--- Text excerpt ---
By Ambrose Evans-Pritchard: American scientists have made an unsettling discovery. Crop farming across the Prairies since the late 19th Century has caused a collapse of the soil microbia that holds the ecosystem together.
They do not know exactly what role is played by the bacteria. It is a new research field. Nor do they know where the tipping point lies, or how easily this can be reversed. Nobody yet knows whether this is happening in other parts of the world.
A team at the University of Colorado under Noah Fierer used DNA gene technology to test the 'verrucomicrobia' in Prairie soil, contrasting tilled land with the rare pockets of ancient tallgrass found in cemeteries and reservations. The paper published in the US journal Science found that crop agriculture has "drastically altered" the biology of the land. "The soils currently found throughout the region bear little resemblance to their pre-agricultural state," it concluded.
--- Entries shown ---
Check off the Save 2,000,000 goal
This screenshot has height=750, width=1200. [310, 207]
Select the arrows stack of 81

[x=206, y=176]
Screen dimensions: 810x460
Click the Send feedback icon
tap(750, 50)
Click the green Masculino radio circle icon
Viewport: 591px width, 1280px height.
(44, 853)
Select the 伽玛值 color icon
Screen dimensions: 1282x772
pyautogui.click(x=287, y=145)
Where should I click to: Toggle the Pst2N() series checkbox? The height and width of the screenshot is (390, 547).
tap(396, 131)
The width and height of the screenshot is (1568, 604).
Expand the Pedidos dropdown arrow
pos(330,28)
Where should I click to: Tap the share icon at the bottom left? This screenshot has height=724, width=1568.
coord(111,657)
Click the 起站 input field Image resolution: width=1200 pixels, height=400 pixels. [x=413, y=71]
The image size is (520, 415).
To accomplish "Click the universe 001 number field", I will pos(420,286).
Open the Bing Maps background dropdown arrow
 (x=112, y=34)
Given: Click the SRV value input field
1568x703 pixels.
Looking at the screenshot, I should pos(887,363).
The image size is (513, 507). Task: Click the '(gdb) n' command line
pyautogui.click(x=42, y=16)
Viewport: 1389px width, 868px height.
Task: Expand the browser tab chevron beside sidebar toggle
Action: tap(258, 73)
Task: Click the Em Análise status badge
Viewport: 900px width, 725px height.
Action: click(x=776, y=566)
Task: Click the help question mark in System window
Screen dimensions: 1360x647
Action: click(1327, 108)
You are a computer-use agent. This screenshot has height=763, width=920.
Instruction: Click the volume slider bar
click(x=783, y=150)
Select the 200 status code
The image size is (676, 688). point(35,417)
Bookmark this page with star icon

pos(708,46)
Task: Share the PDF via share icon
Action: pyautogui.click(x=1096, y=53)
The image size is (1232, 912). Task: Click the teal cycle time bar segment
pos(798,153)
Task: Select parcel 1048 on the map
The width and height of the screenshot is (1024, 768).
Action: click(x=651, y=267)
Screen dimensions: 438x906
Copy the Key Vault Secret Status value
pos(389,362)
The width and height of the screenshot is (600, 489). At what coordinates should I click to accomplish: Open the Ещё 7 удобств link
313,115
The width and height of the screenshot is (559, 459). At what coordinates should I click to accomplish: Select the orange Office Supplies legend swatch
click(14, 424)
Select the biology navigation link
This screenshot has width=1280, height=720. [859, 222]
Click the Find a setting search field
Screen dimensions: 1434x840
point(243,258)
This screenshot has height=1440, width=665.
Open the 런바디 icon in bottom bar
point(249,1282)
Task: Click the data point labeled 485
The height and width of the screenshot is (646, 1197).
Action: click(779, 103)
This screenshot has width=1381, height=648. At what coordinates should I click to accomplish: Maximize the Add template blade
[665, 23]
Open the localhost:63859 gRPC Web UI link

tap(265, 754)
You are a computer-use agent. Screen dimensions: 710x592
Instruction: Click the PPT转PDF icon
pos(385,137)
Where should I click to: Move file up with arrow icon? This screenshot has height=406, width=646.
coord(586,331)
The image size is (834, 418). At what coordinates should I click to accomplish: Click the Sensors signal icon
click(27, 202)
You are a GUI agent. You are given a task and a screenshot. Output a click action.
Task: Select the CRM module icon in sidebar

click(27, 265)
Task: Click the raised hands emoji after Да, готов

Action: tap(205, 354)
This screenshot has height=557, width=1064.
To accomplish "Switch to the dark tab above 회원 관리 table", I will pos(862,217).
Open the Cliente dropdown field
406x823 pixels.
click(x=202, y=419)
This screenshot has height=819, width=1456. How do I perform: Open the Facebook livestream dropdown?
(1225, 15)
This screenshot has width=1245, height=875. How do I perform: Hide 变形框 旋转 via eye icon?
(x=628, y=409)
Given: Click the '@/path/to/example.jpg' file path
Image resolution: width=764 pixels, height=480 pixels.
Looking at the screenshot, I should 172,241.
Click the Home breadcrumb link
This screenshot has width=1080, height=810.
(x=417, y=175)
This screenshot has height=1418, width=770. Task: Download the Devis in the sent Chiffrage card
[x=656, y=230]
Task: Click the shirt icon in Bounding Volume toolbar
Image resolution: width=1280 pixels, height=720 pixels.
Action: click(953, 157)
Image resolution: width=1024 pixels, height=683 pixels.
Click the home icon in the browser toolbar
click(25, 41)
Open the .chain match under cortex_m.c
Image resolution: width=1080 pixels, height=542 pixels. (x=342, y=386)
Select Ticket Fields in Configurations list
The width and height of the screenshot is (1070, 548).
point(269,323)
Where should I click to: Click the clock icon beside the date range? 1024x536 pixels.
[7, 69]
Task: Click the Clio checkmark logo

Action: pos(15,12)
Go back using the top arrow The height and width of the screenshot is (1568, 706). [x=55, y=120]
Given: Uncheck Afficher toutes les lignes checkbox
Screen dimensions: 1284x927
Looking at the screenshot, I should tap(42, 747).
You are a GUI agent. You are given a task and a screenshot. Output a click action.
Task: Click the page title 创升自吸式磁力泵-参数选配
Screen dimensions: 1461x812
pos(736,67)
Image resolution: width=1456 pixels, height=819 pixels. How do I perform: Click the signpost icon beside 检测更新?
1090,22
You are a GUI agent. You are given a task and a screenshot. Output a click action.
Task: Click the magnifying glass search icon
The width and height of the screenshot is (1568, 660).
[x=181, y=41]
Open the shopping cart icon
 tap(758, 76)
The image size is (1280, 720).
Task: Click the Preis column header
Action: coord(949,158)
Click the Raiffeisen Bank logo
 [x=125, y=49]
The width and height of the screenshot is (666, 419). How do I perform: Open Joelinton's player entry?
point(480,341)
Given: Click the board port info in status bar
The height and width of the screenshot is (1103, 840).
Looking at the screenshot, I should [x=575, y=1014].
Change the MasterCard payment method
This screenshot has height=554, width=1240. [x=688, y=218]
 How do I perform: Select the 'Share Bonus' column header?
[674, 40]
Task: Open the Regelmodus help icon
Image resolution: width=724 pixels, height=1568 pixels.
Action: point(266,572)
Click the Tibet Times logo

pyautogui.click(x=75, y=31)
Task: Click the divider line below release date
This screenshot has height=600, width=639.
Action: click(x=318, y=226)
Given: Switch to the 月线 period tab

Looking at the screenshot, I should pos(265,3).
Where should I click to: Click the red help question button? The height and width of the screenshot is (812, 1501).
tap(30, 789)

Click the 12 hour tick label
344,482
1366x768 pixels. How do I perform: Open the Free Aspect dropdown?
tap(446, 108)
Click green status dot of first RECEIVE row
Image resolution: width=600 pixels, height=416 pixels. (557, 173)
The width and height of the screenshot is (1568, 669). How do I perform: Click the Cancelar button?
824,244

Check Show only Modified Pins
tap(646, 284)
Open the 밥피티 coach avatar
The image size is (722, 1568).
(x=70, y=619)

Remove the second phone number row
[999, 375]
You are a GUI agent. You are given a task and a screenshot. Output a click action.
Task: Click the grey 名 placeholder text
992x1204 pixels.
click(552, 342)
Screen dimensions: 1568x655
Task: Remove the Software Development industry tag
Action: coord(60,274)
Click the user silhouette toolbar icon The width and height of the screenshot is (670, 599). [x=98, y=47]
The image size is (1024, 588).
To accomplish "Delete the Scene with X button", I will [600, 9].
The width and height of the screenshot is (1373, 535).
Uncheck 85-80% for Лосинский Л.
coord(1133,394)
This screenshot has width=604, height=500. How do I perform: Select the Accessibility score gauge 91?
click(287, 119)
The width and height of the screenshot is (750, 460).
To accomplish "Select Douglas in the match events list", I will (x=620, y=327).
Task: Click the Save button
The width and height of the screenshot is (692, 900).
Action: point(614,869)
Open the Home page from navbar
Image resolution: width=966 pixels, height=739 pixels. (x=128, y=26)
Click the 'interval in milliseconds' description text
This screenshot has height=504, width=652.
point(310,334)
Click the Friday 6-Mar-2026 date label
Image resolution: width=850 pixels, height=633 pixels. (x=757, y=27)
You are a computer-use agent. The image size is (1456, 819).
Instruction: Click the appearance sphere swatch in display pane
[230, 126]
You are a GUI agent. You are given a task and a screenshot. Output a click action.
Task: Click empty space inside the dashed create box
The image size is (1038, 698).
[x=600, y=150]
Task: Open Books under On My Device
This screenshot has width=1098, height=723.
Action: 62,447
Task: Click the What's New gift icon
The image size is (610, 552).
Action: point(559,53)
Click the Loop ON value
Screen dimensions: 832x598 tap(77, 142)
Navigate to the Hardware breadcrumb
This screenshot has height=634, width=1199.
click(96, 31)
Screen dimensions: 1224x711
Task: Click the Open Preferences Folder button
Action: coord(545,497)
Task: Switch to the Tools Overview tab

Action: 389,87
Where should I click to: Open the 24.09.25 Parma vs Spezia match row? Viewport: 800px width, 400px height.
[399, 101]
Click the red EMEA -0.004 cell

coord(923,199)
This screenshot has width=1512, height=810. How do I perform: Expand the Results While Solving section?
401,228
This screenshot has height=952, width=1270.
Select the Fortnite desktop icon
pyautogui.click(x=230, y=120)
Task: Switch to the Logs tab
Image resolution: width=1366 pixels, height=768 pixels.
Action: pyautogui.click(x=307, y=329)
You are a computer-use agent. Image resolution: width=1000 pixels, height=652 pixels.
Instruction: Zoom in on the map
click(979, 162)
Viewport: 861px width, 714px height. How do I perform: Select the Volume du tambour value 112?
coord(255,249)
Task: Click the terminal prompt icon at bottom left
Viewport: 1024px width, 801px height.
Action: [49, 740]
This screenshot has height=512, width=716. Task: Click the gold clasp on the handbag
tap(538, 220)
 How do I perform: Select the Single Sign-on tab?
---
Please continue the text on Prairie soil bacteria, starting after its last sentence.

You might say we already knew this. In fact we did not. There has never before been a metagenomic analysis of this kind and on this scale. Professor Fierer said mankind needs to watch its step. "We really know very little about one of the most productive soils on the planet, but we do know that soil microbes play a key role and we can't just keep adding fertilizers," he said.
The Colorado study has caused a stir in the soil world. It was accompanied by a sobering analysis in Science by academics from South Africa's Witwatersrand University. They fear that we are repeating the mistakes of past civilisations, over-exploiting the land until it goes beyond the point of no return, and leads to a vicious circle of famine, and then social disintegration.